The access control mechanisms discussed previously can also defer the processing of suspect messages for later, manual inspection. Or, rather than sideline, the mechanisms can change the destination address, thus routing the suspect mail to a specific mailbox or simply deleting it silently. This tactic is useful when UBE is being received from a known, fixed origin and outright rejection will only cause the abuser to change the point of origin. Similar features are available for Messaging Server mailing lists. Great care should exercised when silently deleting mail to ensure that valid senders are not affected.
Messaging Server’s SMTP server discovers and records crucial origination information about every incoming mail message, including, for example, source IP address and the corresponding host name. All discovered information is recorded in the message’s trace fields (for example, the Received: header line) as well as in log files, if they are so configured. Availability of such reliable information is crucial in determining the source of UBE, which often has forged headers. Sites can use their own preferred reporting tools to access this information, which is stored as plain text.

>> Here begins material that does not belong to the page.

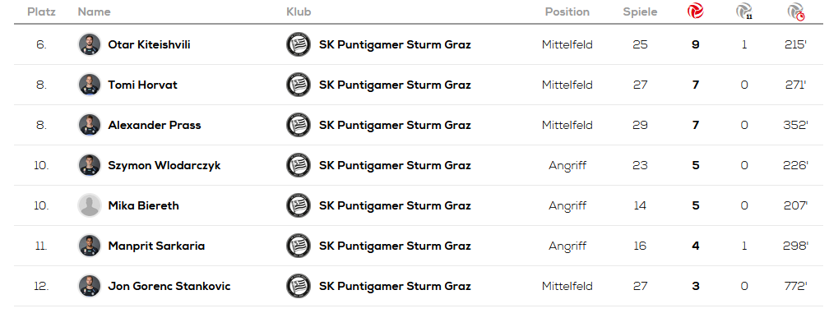Open Otar Kiteishvili's player photo
This screenshot has height=313, width=829.
[x=90, y=44]
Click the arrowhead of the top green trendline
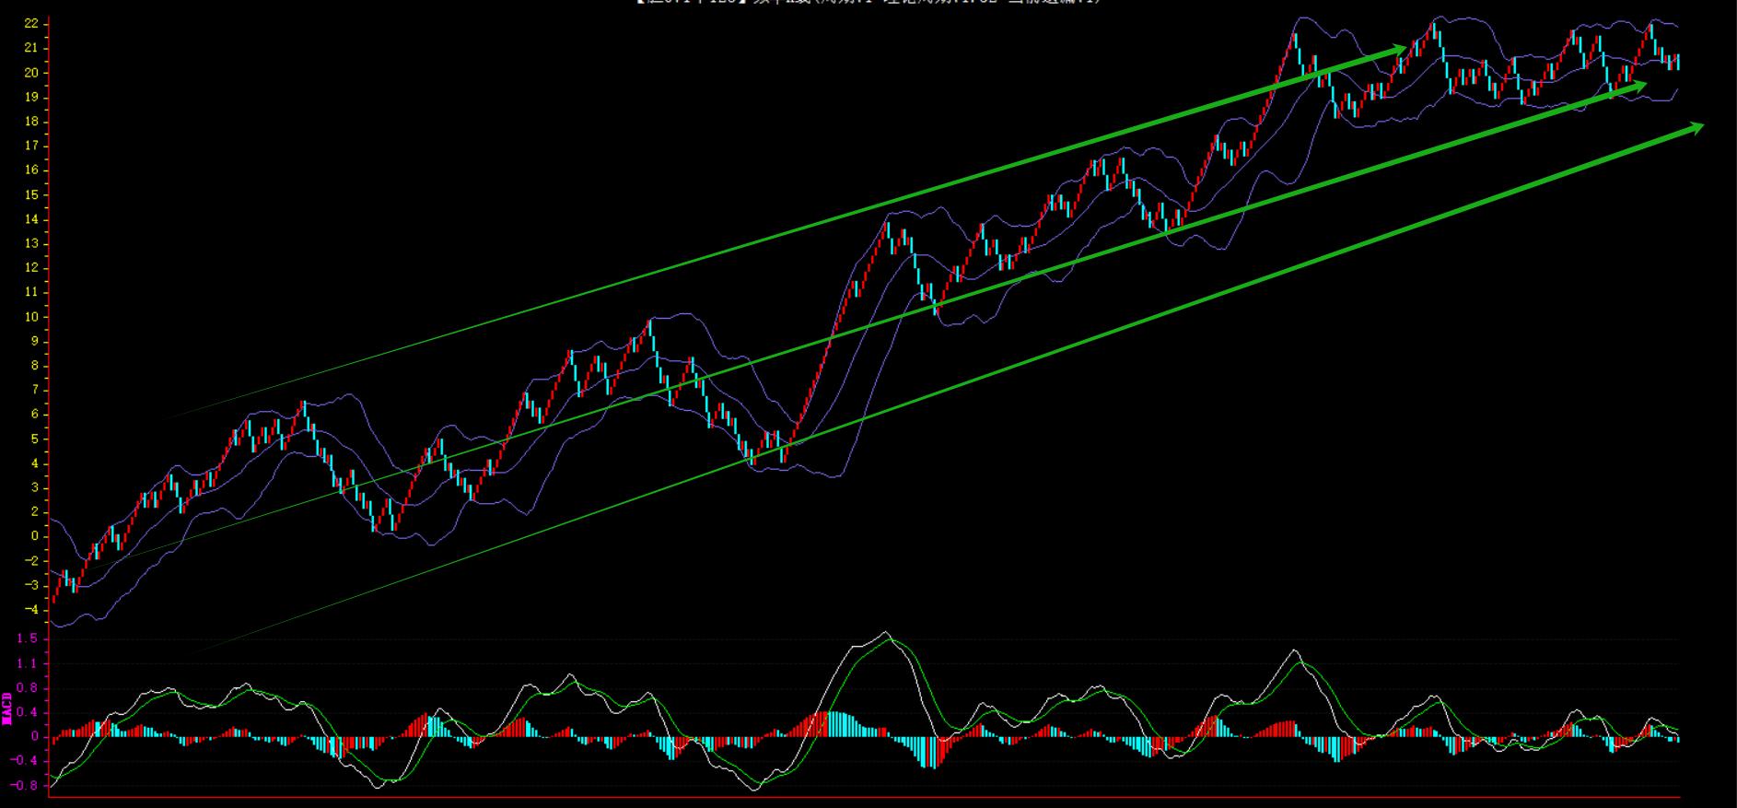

The conversion channel is a very general purpose interface where you can invoke a script or another program to perform arbitrary body part processing of an email message. The conversion program hands off each MIME body part (not the entire message) to the program or script and can replace the body part with the output of the program or script. Conversion channels can be used to convert one file format to another (for example, text to PostScript), to convert one language to another, perform content filtering for company sensitive information, scan for viruses and replace them with something else.
Content-filtering software from third-party suppliers can be hooked in to your deployment through Messaging Server’s conversion channel. Channel keywords are used to enable mail filtering using anti-spam and anti-virus products, such as Brightmail or SpamAssassin. You can configure the MTA to filter for all messages or only those going from or to certain channels, or to set the granularity at a per-user level. A user can decide to use spam or virus filtering, or both. (SpamAssassin only filters for spam.)
An extensive Sieve support enables great flexibility to set the disposition of the message determined to be spam or virus. You can take the default action of discarding the virus and spam, or filing the spam into a special folder. But using Sieve, you can forward a copy of the message to some special account, add a custom header, or use the spamtest Sieve extension to take different action based on a rating returned by SpamAssassin.
Milter refers to the Sendmail Content Management API and also to software written using this API. Milter provides a plug-in interface for third-party software to validate, modify, or block messages as they pass through the MTA. In sendmail, milter consists of support code in sendmail itself and a separate milter library. Filter authors link their filters against this library to produce a server. Sendmail is then configured to connect to these milter servers. Messaging Server provides a library that emulates the sendmail side of the milter interface. Consequently, milters written for sendmail can also be used with Messaging Server. The milter server can run in a variety of configurations. It can run on a separate system of its own, on the same system as Messaging Server, in a single system deployment, or in a two-tier deployment. Messaging Server also supports connecting to multiple milter servers.